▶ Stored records
*** Block opens ***

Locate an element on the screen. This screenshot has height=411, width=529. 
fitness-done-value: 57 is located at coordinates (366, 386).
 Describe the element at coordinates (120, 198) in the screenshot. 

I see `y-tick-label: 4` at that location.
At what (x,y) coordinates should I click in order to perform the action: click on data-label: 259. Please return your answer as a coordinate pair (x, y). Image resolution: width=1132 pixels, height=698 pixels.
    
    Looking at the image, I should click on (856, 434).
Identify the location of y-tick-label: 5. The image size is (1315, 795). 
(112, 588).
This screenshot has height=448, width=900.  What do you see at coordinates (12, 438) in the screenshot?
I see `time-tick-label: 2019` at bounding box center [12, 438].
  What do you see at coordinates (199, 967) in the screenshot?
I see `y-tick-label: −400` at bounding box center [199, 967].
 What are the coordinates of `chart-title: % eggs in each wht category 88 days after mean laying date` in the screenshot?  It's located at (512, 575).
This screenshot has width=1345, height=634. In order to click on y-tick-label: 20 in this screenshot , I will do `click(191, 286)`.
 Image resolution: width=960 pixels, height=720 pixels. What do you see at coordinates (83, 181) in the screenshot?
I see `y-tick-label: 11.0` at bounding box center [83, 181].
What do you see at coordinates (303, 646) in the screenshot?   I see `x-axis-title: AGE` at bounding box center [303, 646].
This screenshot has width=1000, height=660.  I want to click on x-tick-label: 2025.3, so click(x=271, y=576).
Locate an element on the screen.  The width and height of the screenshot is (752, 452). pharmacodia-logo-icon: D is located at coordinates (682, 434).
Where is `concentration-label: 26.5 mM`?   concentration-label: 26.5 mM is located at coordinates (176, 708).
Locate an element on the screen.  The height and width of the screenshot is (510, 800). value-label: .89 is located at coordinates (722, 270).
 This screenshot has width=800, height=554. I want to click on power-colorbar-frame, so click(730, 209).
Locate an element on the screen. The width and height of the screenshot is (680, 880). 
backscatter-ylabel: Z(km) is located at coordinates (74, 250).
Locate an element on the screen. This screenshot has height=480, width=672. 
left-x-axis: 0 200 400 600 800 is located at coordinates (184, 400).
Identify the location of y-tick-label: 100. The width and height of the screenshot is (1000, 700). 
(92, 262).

*** Block closes ***

▶ What you should do
Revise the data above so that each instance of "Locate an element on the screen" reads "Find an element on the screen" instead, keeping every other part unchanged.

▶ Worked solution
Find an element on the screen. This screenshot has height=411, width=529. 
fitness-done-value: 57 is located at coordinates (366, 386).
 Describe the element at coordinates (120, 198) in the screenshot. 

I see `y-tick-label: 4` at that location.
At what (x,y) coordinates should I click in order to perform the action: click on data-label: 259. Please return your answer as a coordinate pair (x, y). Image resolution: width=1132 pixels, height=698 pixels.
    
    Looking at the image, I should click on (856, 434).
Identify the location of y-tick-label: 5. The image size is (1315, 795). 
(112, 588).
This screenshot has height=448, width=900.  What do you see at coordinates (12, 438) in the screenshot?
I see `time-tick-label: 2019` at bounding box center [12, 438].
  What do you see at coordinates (199, 967) in the screenshot?
I see `y-tick-label: −400` at bounding box center [199, 967].
 What are the coordinates of `chart-title: % eggs in each wht category 88 days after mean laying date` in the screenshot?  It's located at (512, 575).
This screenshot has width=1345, height=634. In order to click on y-tick-label: 20 in this screenshot , I will do `click(191, 286)`.
 Image resolution: width=960 pixels, height=720 pixels. What do you see at coordinates (83, 181) in the screenshot?
I see `y-tick-label: 11.0` at bounding box center [83, 181].
What do you see at coordinates (303, 646) in the screenshot?   I see `x-axis-title: AGE` at bounding box center [303, 646].
This screenshot has width=1000, height=660.  I want to click on x-tick-label: 2025.3, so click(x=271, y=576).
Find an element on the screen.  The width and height of the screenshot is (752, 452). pharmacodia-logo-icon: D is located at coordinates (682, 434).
Where is `concentration-label: 26.5 mM`?   concentration-label: 26.5 mM is located at coordinates (176, 708).
Find an element on the screen.  The height and width of the screenshot is (510, 800). value-label: .89 is located at coordinates (722, 270).
 This screenshot has width=800, height=554. I want to click on power-colorbar-frame, so click(730, 209).
Find an element on the screen. The width and height of the screenshot is (680, 880). 
backscatter-ylabel: Z(km) is located at coordinates (74, 250).
Find an element on the screen. This screenshot has height=480, width=672. 
left-x-axis: 0 200 400 600 800 is located at coordinates (184, 400).
Identify the location of y-tick-label: 100. The width and height of the screenshot is (1000, 700). 
(92, 262).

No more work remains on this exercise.